SIP specs require to increment the CSeq for requests within dialog, but
because the keep alives are sent from the sip server, it would results
de-synchronization of the CSeq values hold in phones themselves (e.g., a BYE
created by caller/callee after a keep alive will be with lower cseq than the
other side would expect and accept). One solution would be to update cseq
when BYE passes the server to the right value. This implies more processing,
as a call can have many re-INVITEs or other requests within dialog sent by
caller/callee, including periodic updates to database to store cseq numbers.
So I went for a different approach, like stated in subject -- let's see your
opinion if you think is going to work. Practically the keep alives will be
OPTIONS with CSeq equal or lower than the last valid value (e.g., the cseq
of the INVITE creating the call).
If the caller/callee is gone, that is simply, the OPTION will be timed out
and dialog module will send BYE.
If the caller/callee are reachable, but for some reason the call was
destroyed (e.g., a crash and restart meanwhile), since there is a To-tag,
the OPTIONS should get a 481 Call/Leg transaction does not exists. Again, a
case when kamailio will end the dialog.
The one to be discussed here would be caller/callee are still on the call.
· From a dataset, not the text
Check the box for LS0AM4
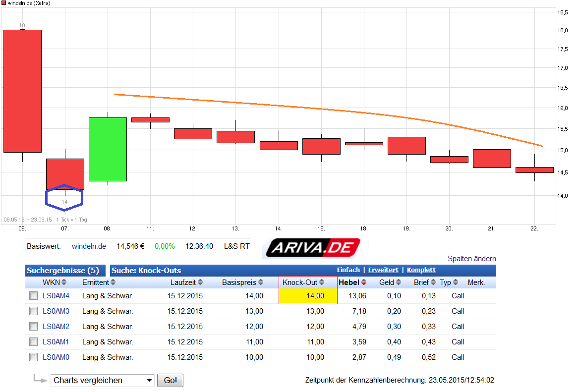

Based on RFC (and the feedback from people on another thread here), a
requests coming within a dialog with lower CSEq should be replies with 500.
CSeq numbers are still ok in both sides (note that requests with lower CSeq
can happen in reality, like two fast re-INVITEs sent over UDP, the second
arriving first due to network transmission).
I tested with snom phones and jitsi so far, seems to be a working solution
(well, jitsi was replying 500 after 20secs to keep alive OPTIONS request,
not sure for what reason, just reported back to the project).
Is anyone here seeing any possible issues with the approach?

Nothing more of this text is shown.